Oral evidence sessions are expected to commence in November 2007. Those intending to submit written evidence are asked to do so by Monday 15 October.
Guide to submitting written evidence
Written evidence should contain, if appropriate, a brief introduction to the persons or organisations submitting it (perhaps stating their area of expertise, etc.), and any factual information they have to offer from which the Committee might be able to draw conclusions (or which could be put to other witnesses for their reactions). It is also helpful to include any recommendations for action by the Government or others which the witnesses would like the Committee to consider for inclusion in its report to the House.
There are no rules about the form written evidence should take; what follows is simply guidance based on what Committees have found useful in the past. If written evidence is very brief, it can be sent as a letter, but otherwise it is helpful for the evidence to be in the form of a self-contained memorandum, with any request to give oral evidence, etc., in a covering letter. If longer than one page, memoranda should have numbered paragraphs (if a memorandum is later printed, page numbers will change, so it is helpful to be able to refer to paragraph numbers). If long, a memorandum should include a one-page summary of the main points, and a table of contents.
If witnesses wish the whole, or part, of their evidence to remain confidential to the Committee, they should state this clearly in their covering letter, giving reasons and, if necessary, discussing the matter with the Clerk. The decision on whether to accede to that request is a matter for the Committee itself.
Supplementary material (leaflets, articles from periodicals, etc.) may also be sent, but it is helpful if the memorandum itself is self-contained (summarising the main points made in the supplementary material if necessary). This is because material published elsewhere is not usually reprinted by Committees.

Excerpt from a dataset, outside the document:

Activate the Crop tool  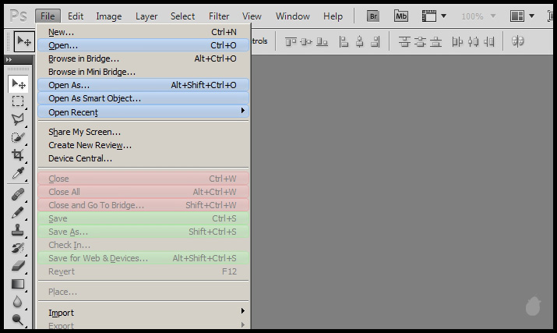click(x=17, y=154)
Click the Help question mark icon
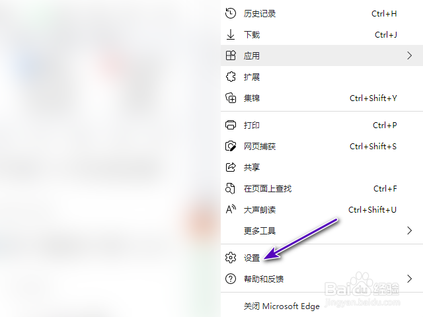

The preferred form of submission is by e-mail attachment to the Committee's mailbox address (email@example.com). It should be in MS Word or Rich Text format; this makes it easier should the Committee decide to print the memorandum, and produces more accurate copy . Memoranda can also be submitted on a disk. If a memorandum is submitted by e-mail, a letter should also be sent validating the e-mail.
Once written evidence has been sent in, it is for the Committee to decide the manner and timing of its publication. However, the Committee has agreed that witnesses may publish their own written evidence before it is published with the Report. Witnesses intending to do this should first contact the Clerk of the Committee.

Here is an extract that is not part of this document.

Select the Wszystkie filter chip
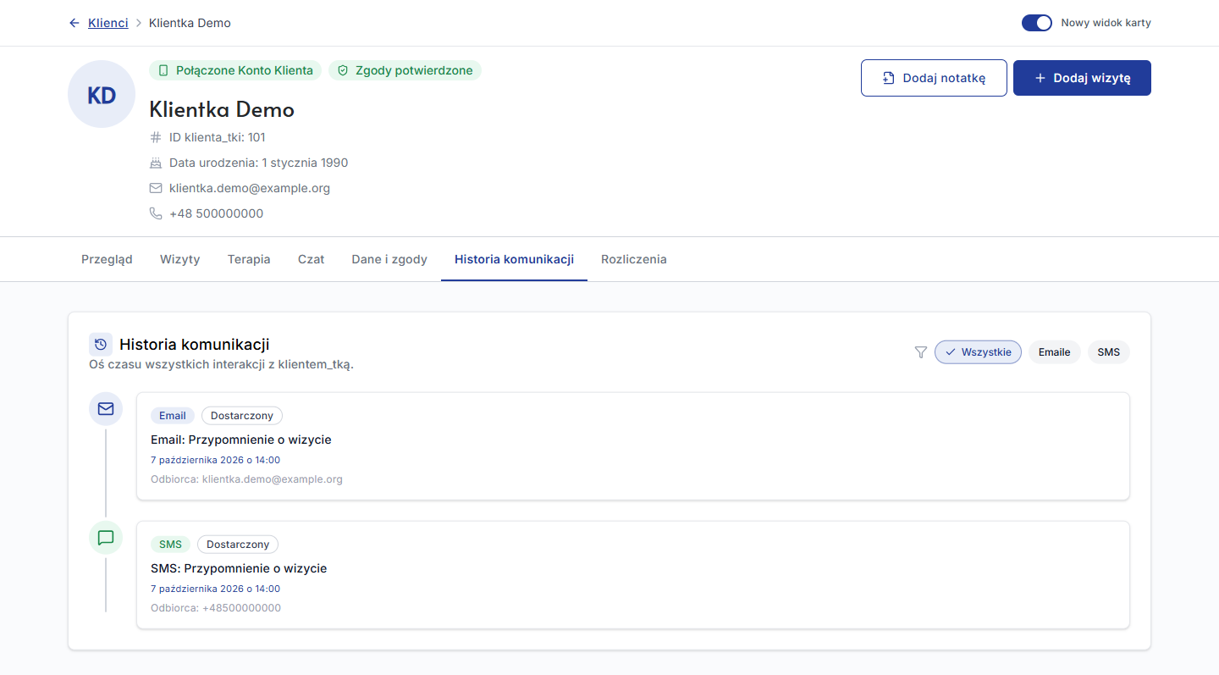Viewport: 1219px width, 675px height. coord(978,352)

1.The Foreign Affairs Committee is responsible for scrutinising the "administration, expenditure and policy" of the Foreign and Commonwealth Office and its associated agencies. The text of all Committee publications, including Reports, can be found on the Committee's website at www.parliament.uk/facom
2. Committee meetings are open to the public. Access is via St Stephen's Entrance for the House of Commons Committee Rooms and the main entrance on the Thames Embankment for Portcullis House Rooms. It is advisable to allow about 10 minutes to pass through security checks. There is no system for the prior reservation of seats in the Committee Rooms.

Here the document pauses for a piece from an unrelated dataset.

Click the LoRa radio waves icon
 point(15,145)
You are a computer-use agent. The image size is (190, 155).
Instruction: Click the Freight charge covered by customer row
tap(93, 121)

The membership of the Committee is as follows: Mike Gapes (Chairman), Labour, Mr Fabian Hamilton, Labour, Mr David Heathcoat-Amory, Conservative, Mr John Horam, Conservative, Mr Eric Illsley, Labour, Mr Paul Keetch, Liberal Democrats, Andrew Mackinlay, Labour, Mr Malcolm Moss, Conservative, Sandra Osborne, Labour, Mr Greg Pope, Labour, Mr Ken Purchase, Labour, Rt Hon Sir John Stanley, Conservative, Ms Gisela Stuart, Labour, Richard Younger-Ross, Liberal Democrats.